Dataset items
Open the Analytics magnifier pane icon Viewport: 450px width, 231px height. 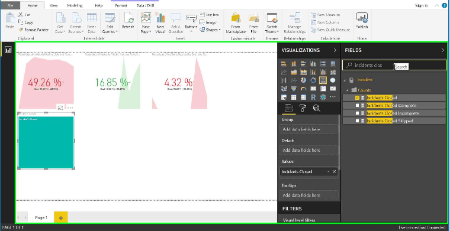(317, 108)
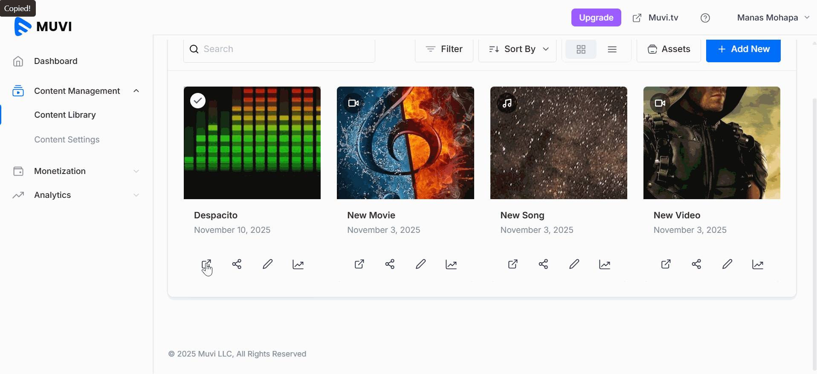Screen dimensions: 817x374
Task: Click the edit pencil under Despacito
Action: click(267, 264)
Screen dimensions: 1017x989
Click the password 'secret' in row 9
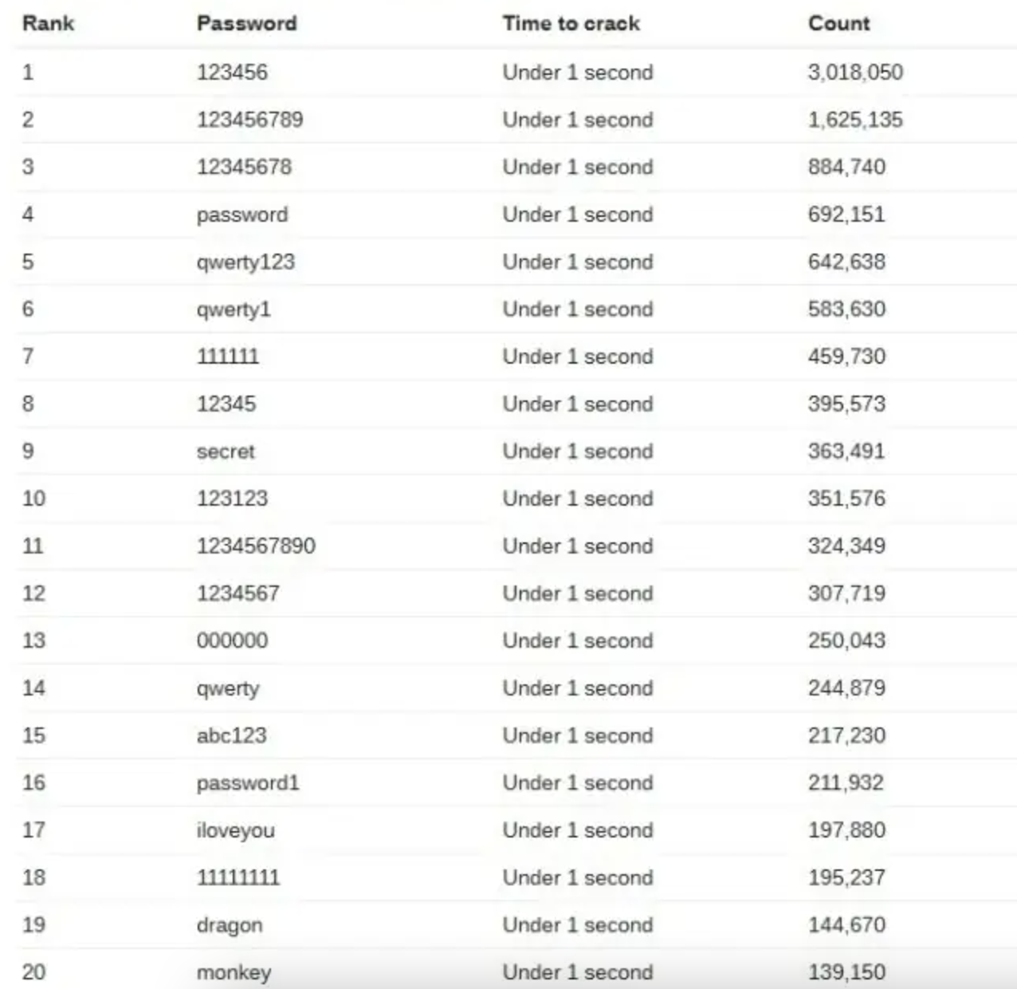click(226, 451)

Task requirements:
Quote verbatim every line starting at the line that contains "Screen dimensions: 1017x989" and ending with the last line of the records; omit all pictures.

Answer to this exercise:
Screen dimensions: 1017x989
Click the password 'secret' in row 9
click(226, 451)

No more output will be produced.